**What you will do:**
List every line below that contains the word "Instruction".

Pointing records for text and elements:
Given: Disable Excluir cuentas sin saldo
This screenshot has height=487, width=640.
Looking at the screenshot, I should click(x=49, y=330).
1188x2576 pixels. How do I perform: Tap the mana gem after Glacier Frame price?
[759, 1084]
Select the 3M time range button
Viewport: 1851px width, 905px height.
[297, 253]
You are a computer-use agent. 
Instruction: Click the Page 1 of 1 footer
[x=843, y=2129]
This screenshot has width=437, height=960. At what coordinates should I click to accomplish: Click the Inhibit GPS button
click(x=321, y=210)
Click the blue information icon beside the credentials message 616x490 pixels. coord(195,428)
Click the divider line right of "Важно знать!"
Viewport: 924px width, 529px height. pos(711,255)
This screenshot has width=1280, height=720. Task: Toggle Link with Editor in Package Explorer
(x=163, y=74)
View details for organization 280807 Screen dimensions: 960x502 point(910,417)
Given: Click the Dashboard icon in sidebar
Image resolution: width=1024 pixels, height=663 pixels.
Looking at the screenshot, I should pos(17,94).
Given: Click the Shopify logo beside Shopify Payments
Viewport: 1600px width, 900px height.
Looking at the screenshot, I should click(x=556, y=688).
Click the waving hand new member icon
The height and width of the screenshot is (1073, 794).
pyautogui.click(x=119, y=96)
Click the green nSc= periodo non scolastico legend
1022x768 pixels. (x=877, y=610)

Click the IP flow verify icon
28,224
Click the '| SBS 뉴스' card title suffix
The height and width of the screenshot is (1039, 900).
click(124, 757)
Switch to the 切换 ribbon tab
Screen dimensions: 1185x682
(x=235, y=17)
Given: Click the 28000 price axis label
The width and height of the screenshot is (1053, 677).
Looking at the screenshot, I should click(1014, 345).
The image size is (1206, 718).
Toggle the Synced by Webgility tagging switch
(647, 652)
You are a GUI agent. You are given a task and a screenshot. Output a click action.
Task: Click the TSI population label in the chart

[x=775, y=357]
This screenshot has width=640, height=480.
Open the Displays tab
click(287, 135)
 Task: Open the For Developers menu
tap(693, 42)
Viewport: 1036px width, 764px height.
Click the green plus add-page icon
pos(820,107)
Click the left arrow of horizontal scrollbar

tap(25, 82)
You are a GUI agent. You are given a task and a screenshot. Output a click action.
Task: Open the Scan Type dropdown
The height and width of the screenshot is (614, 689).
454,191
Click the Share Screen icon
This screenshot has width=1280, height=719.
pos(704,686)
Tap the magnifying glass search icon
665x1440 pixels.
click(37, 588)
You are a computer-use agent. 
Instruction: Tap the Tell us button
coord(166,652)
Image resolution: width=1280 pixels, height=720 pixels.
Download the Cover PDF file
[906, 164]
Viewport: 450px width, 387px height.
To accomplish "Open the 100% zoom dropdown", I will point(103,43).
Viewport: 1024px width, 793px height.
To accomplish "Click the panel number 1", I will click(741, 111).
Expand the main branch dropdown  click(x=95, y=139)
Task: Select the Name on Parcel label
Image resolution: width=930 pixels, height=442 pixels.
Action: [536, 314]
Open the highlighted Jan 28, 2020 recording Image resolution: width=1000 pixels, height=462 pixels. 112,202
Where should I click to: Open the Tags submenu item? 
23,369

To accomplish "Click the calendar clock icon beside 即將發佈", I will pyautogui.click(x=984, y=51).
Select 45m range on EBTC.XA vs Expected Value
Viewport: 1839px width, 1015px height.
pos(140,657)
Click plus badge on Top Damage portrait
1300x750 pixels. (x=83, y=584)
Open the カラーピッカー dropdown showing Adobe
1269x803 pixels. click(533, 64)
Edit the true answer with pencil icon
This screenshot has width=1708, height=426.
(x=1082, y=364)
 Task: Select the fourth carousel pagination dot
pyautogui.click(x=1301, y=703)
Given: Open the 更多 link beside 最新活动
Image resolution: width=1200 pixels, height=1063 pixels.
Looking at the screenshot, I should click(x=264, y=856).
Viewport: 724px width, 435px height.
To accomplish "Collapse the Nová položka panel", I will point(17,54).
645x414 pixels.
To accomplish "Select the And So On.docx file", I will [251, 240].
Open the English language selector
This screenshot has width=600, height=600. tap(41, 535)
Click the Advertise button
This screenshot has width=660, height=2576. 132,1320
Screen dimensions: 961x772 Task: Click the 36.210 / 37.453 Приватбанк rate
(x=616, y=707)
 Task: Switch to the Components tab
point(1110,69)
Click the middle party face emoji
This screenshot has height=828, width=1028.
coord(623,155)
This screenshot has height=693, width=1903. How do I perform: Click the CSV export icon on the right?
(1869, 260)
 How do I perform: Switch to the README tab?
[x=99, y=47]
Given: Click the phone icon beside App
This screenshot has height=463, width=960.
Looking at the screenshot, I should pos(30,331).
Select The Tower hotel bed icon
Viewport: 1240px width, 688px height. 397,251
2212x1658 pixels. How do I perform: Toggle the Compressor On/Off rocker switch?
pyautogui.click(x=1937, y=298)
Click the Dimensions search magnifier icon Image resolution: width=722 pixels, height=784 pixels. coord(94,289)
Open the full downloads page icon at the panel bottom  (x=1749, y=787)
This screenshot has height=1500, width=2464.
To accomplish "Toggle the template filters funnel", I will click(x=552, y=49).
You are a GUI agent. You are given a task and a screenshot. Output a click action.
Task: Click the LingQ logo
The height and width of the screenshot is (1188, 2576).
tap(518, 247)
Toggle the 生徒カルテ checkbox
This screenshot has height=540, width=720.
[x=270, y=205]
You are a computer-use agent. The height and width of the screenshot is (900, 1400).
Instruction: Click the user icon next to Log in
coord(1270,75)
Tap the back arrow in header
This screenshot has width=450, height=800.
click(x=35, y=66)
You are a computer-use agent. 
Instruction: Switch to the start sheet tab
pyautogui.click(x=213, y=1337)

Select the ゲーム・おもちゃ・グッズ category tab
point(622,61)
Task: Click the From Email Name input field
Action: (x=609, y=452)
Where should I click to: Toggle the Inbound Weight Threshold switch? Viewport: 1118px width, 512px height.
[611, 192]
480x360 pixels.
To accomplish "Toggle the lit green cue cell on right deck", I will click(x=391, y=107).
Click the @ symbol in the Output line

**Worked answer:**
Instruction: Click the Page 1 of 1 footer
Instruction: Tap the Tell us button
Instruction: Click the user icon next to Log in
Instruction: Switch to the start sheet tab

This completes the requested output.